▶ [DOCUMENT EXTRACT]:
-*-*-

That haircut was tweaked by Craig Nolan, owner of the Old County barber shops in Dublin.
As the man who has been styling McGregor's mane for years, he says he gets phone calls from McGregor at all times of the day and night to trim the famous Dubliner's hair in one of his many stores, or even at McGregor's $2.2 million mansion in Castledillon, Kildare, near Ireland's famous K Club golf course.
Nolan's version of the hard top and his association with McGregor helped see his Old County business flourish, with plenty of boys walking through the doors of his stores all wanting to look like the UFC fighter.
It is a far cry from 2015, when he left a good shop in Dublin to take the keys to a dishevelled unit in Crumlin, with approximately $500 to his name.
"I tried to make it stretch," he told Business Insider. "I went to the pound shops, [do it yourself] stores, found wallpaper in the cheapest section, and used Gumtree to find a microwave for $40. I tried to spend what little money I had, and if it didn't work … I was f-----."
On his first Saturday of trading in McGregor's hometown of Crumlin, there was only $25 in the cash register. "I was like, 'Oh my God, what the f--- am I doing.' I thought I'd made a big mistake."
He says he worked 12-hour shifts through six days of the week, and "worked my bollocks down."
After a year, things began changing and people were noticing his craft, he said. One of those people became a regular - Lee Dunphy, the managing director at The MacLife, a McGregor-owned MMA website.
A childhood friend of McGregor's, Dunphy recommended McGregor see Nolan for a trim. Now, whenever McGregor has a big fight, a suit-and-tie event, or a movie premiere, he gives Nolan a call.
What McGregor is like, according to Nolan
Nolan styles the hair for the bareknuckle brawler Artem Lobov, Bellator fighter Dillon Danis, and the American soccer player Matt Miazga.
But on what his most famous client, McGregor, is like, he said he's "still a normal bloke."

-*-*-

▶ [WRITTEN TASK]: Please extract the passage of the barber article that runs from "Nolan's version of" up to and including "to his name.", copying it word for word. The records aren't needed for this.

-*-*-

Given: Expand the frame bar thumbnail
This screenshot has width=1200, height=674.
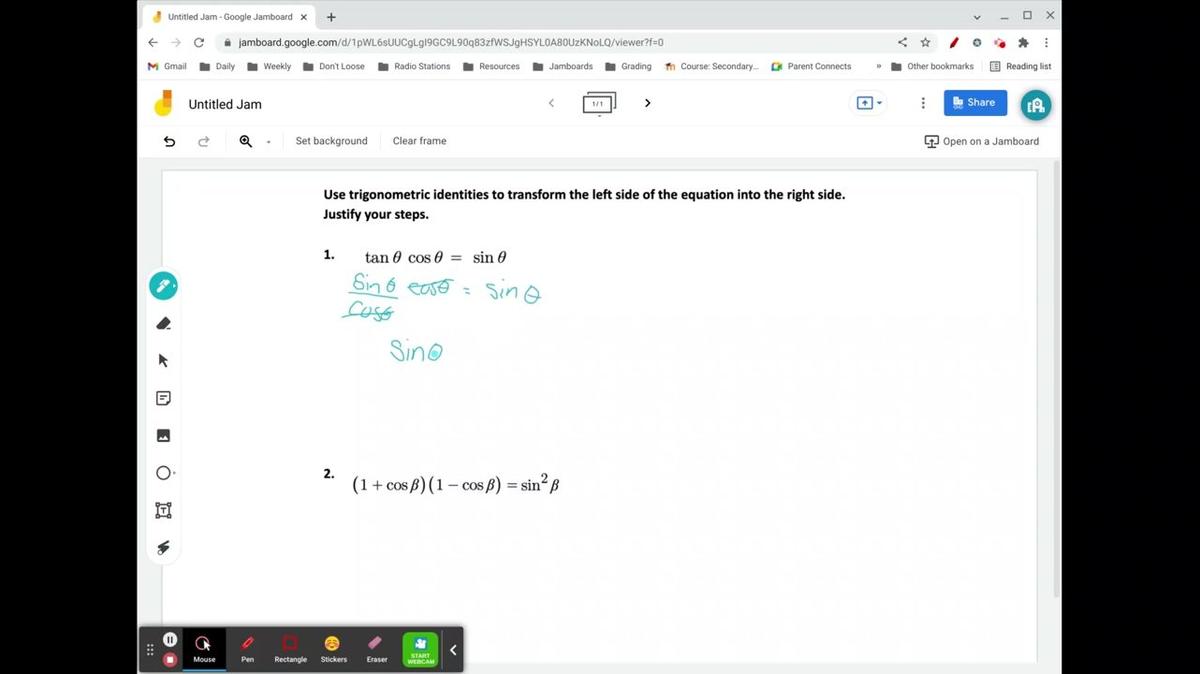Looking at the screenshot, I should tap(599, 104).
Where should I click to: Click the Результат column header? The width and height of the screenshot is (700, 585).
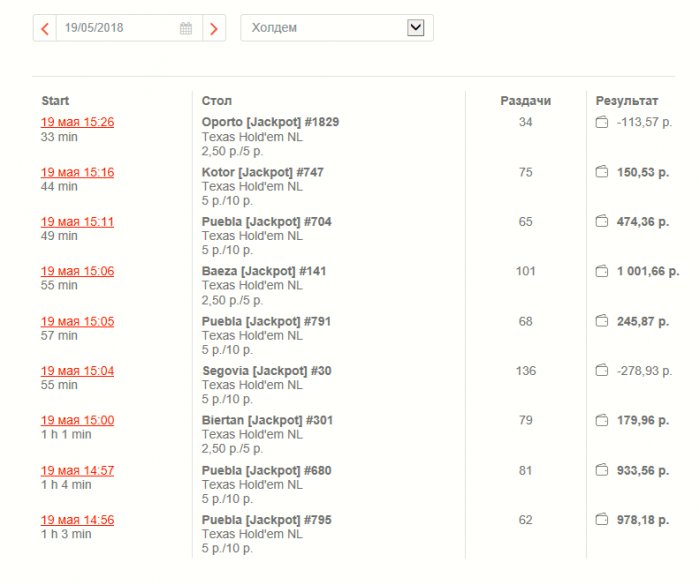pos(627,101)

-*-*-

▶ [COMPLETED EXERCISE]:
Nolan's version of the hard top and his association with McGregor helped see his Old County business flourish, with plenty of boys walking through the doors of his stores all wanting to look like the UFC fighter.
It is a far cry from 2015, when he left a good shop in Dublin to take the keys to a dishevelled unit in Crumlin, with approximately $500 to his name.